Many thanks for your kind reply. I did the following trail but still receiving an error as you see below, Where shall I add a layer in order to make the dimension match the following layer. any solution!
import tensorflow as tf
from tensorflow import keras
from tensorflow.keras import layers
# Setup input shape and base model, freezing the base model layers
input_shape = (256, 256, 3)
base_model = create(classes_num=1000, image_height=299, image_width=299, image_channel=3)
base_model.trainable = False
# Create input layer
inputs = layers.Input(shape=input_shape, name="input_layer")

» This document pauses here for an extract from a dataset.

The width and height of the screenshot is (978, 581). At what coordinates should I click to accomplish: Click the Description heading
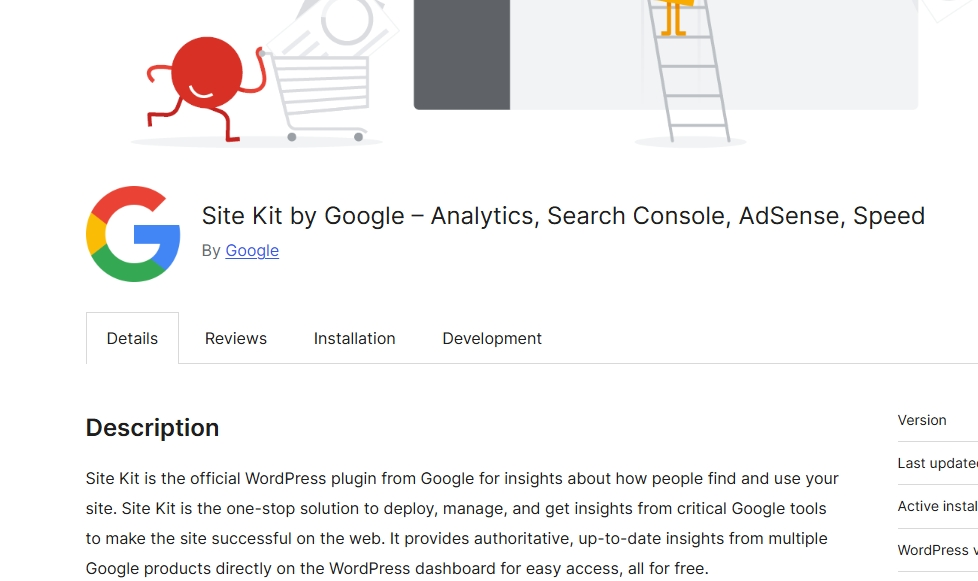click(x=152, y=428)
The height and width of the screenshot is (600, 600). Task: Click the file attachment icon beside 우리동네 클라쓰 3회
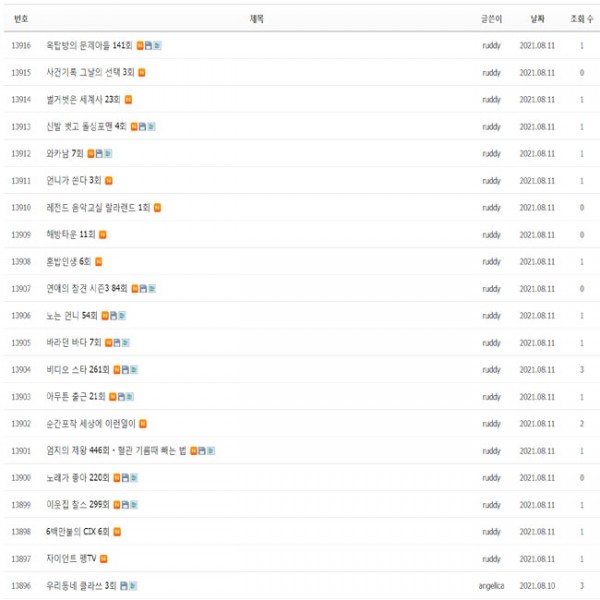click(124, 585)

# Add in data augmentation Sequential model as a layer
# x = data_augmentation(inputs)
# Give base_model inputs (after augmentation) and don't train it
x = base_model(inputs, training=False)
# Pool output features of base model
x = layers.GlobalAveragePooling2D(name="global_average_pooling_layer")(x)
# Put a dense layer on as the output
outputs = layers.Dense(10, activation="softmax", name="output_layer")(x)
# Make a model with inputs and outputs
model_1 = keras.Model(inputs, outputs)
ValueError Traceback (most recent call last)
in <cell line: 18>()
16
17 # Give base_model inputs (after augmentation) and don’t train it
—> 18 x = base_model(inputs, training=False)
19
20 # # Pool output features of base model
1 frames
/usr/local/lib/python3.10/dist-packages/tensorflow/python/framework/ops.py in _create_c_op(graph, node_def, inputs, control_inputs, op_def, extract_traceback)
1971 except errors.InvalidArgumentError as e:
1972 # Convert to ValueError for backwards compatibility.
→ 1973 raise ValueError(e.message)
1974
1975 # Record the current Python stack trace as the creating stacktrace of this
ValueError: Exception encountered when calling layer ‘average_pooling2d_89’ (type AveragePooling2D).
Negative dimension size caused by subtracting 8 from 6 for ‘{{node Inception-v4/average_pooling2d_89/AvgPool}} = AvgPoolT=DT_FLOAT, data_format=“NHWC”, ksize=[1, 8, 8, 1], padding=“VALID”, strides=[1, 8, 8, 1]’ with input shapes: [?,6,6,1536].
Call arguments received by layer ‘average_pooling2d_89’ (type AveragePooling2D):
• inputs=tf.Tensor(shape=(None, 6, 6, 1536), dtype=float32)